I tended to use my DryZone bag as a holder for my LowePro Sling bag. I would pack the sling inside the emptied DryZone, zip it up and on shore, take the sling bag out an work from that...leaving the DryZone on the beach.

But in South Georgia, short of a waterproof housing, nothing could have kept the cameras dry. I lost one 1Ds MII info LCD while shooting (it came back later in the day), the main LCD on a Digital Rebel, a 17-40 F4 gave constant Error 01's (and still does) and a 28-135 errored out, then refused to auto-focus. I recently tried it and it's now working normally (but still going back to Canon).

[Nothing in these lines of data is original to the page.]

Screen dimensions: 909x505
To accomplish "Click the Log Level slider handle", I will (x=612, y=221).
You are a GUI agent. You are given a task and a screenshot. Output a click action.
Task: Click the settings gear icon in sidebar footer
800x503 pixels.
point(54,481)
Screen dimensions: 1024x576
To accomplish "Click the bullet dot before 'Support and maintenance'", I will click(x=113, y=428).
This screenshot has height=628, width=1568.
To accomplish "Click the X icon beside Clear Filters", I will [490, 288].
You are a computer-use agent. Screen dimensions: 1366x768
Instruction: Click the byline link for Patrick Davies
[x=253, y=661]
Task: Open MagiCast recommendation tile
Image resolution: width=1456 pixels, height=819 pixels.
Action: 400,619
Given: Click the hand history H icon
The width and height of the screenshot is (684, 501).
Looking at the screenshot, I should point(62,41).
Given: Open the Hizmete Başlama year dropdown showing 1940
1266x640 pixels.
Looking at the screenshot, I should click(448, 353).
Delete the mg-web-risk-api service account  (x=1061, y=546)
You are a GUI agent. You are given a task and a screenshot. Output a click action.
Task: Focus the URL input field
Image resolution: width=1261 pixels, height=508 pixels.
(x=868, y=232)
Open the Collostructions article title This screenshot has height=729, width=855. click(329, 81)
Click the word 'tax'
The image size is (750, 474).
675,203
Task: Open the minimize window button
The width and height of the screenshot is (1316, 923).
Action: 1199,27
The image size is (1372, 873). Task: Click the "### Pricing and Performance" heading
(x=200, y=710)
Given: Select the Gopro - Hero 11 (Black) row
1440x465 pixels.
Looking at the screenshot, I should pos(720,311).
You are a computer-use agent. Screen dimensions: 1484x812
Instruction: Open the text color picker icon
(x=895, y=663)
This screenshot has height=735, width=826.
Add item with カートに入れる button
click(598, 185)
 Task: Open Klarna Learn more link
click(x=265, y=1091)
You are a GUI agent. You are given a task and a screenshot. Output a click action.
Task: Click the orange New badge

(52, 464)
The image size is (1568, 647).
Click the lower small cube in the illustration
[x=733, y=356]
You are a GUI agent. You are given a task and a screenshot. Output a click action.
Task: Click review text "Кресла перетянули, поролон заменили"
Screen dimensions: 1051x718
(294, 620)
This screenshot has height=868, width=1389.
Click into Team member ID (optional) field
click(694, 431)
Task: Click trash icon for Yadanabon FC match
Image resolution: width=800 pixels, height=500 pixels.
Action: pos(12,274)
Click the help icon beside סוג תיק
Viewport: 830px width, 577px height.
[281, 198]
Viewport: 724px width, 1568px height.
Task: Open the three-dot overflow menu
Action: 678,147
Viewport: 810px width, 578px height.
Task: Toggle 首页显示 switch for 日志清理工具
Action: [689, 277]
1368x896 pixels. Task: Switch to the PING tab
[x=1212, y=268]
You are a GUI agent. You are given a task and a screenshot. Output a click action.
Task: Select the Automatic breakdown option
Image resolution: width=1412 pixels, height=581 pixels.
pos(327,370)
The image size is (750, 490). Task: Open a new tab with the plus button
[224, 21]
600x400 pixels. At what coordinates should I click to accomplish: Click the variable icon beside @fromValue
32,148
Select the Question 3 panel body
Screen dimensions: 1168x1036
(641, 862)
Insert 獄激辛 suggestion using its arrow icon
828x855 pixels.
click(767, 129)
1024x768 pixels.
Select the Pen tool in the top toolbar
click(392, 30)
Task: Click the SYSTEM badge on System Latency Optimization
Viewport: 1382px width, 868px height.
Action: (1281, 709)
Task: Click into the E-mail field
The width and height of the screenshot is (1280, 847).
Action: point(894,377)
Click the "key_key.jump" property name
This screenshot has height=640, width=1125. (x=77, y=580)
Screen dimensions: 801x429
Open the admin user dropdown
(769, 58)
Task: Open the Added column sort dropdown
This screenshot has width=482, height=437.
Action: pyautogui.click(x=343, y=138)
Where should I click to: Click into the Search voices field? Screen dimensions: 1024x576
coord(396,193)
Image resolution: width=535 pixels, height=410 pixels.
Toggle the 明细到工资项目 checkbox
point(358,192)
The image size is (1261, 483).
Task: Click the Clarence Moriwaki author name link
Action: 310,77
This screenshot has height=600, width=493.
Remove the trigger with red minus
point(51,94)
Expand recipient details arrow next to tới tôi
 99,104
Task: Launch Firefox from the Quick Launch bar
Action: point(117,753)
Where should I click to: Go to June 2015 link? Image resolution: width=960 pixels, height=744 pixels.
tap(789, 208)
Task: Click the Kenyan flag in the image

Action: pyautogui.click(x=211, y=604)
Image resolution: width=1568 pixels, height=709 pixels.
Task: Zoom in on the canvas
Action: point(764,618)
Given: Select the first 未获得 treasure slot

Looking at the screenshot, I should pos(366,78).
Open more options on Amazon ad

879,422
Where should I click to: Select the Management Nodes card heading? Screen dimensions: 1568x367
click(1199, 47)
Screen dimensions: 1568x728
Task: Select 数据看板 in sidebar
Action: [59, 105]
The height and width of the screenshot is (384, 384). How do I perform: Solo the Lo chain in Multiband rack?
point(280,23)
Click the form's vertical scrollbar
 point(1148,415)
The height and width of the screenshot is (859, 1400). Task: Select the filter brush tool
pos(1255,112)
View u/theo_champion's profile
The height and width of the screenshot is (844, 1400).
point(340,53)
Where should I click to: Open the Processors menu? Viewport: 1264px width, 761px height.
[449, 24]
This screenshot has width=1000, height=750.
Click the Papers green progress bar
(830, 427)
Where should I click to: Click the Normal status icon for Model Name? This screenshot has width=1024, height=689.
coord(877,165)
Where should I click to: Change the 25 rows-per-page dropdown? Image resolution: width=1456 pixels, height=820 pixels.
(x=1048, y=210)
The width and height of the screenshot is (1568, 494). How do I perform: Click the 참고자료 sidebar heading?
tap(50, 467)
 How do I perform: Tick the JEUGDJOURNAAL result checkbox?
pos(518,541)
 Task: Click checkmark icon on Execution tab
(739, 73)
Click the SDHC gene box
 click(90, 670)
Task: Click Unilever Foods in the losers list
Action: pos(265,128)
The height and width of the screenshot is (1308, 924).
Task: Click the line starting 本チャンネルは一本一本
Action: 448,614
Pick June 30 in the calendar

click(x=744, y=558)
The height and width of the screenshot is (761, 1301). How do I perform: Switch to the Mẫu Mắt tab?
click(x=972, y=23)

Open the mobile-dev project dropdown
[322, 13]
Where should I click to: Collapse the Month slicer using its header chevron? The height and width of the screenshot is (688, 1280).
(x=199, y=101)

Other than that one landing, I don't think I had any other issues except for the normal problems of keeping track of cards and getting everything downloaded safely while having 8 different cards in rotation-4 4gigs & 4 2gigs. I only had image corruption on one card and it was my own darn fault...I popped the card lid before the camera was done writing. I was in a hurry to change cards.

After losing the two lenses, I was down to just 3 lenses; 24-70, 70-200 & a 400 F4. Other than the 17-40, it was all I really needed to bring in the first place. Course, I would have LOVED to have a preproduction model new 16-35mm. Seth and I both begged Canon to give us early units, but they weren't available, even to us.

If I were to go again, I would opt for a 300 F2.8 (like Seth was using) over the 400mm. I often found the 400 a "little too long".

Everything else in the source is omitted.